- [Data provided]
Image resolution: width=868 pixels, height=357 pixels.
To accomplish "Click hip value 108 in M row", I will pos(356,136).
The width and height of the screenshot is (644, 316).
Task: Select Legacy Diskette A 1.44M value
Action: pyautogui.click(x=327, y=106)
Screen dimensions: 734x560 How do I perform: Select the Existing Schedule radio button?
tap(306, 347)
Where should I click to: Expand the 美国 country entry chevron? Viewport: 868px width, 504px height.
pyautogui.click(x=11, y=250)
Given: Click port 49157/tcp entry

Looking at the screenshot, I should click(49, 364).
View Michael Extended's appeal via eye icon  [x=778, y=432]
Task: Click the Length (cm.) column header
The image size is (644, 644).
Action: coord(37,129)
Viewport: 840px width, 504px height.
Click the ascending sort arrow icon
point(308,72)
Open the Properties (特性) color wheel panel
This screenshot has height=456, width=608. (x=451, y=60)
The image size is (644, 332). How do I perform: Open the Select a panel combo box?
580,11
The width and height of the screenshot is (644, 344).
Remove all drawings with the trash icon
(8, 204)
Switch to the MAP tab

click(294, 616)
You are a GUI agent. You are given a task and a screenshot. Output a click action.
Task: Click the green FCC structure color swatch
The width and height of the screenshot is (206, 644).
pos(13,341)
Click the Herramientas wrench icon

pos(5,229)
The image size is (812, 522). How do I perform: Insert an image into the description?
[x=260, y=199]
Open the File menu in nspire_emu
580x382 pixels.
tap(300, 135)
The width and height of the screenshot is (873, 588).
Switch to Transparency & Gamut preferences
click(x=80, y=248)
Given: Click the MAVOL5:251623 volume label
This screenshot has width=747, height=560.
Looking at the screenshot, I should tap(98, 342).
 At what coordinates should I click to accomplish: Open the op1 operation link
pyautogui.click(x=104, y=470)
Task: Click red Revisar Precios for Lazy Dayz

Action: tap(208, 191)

- [Exercise details] The data above is to be given again, with every line exact.

- [Response to this task]
Image resolution: width=868 pixels, height=357 pixels.
To accomplish "Click hip value 108 in M row", I will pos(356,136).
The width and height of the screenshot is (644, 316).
Task: Select Legacy Diskette A 1.44M value
Action: pyautogui.click(x=327, y=106)
Screen dimensions: 734x560 How do I perform: Select the Existing Schedule radio button?
tap(306, 347)
Where should I click to: Expand the 美国 country entry chevron? Viewport: 868px width, 504px height.
pyautogui.click(x=11, y=250)
Given: Click port 49157/tcp entry

Looking at the screenshot, I should click(49, 364).
View Michael Extended's appeal via eye icon  [x=778, y=432]
Task: Click the Length (cm.) column header
The image size is (644, 644).
Action: coord(37,129)
Viewport: 840px width, 504px height.
Click the ascending sort arrow icon
point(308,72)
Open the Properties (特性) color wheel panel
This screenshot has height=456, width=608. (x=451, y=60)
The image size is (644, 332). How do I perform: Open the Select a panel combo box?
580,11
The width and height of the screenshot is (644, 344).
Remove all drawings with the trash icon
(8, 204)
Switch to the MAP tab

click(294, 616)
You are a GUI agent. You are given a task and a screenshot. Output a click action.
Task: Click the green FCC structure color swatch
The width and height of the screenshot is (206, 644).
pos(13,341)
Click the Herramientas wrench icon

pos(5,229)
The image size is (812, 522). How do I perform: Insert an image into the description?
[x=260, y=199]
Open the File menu in nspire_emu
580x382 pixels.
tap(300, 135)
The width and height of the screenshot is (873, 588).
Switch to Transparency & Gamut preferences
click(x=80, y=248)
Given: Click the MAVOL5:251623 volume label
This screenshot has width=747, height=560.
Looking at the screenshot, I should tap(98, 342).
 At what coordinates should I click to accomplish: Open the op1 operation link
pyautogui.click(x=104, y=470)
Task: Click red Revisar Precios for Lazy Dayz

Action: tap(208, 191)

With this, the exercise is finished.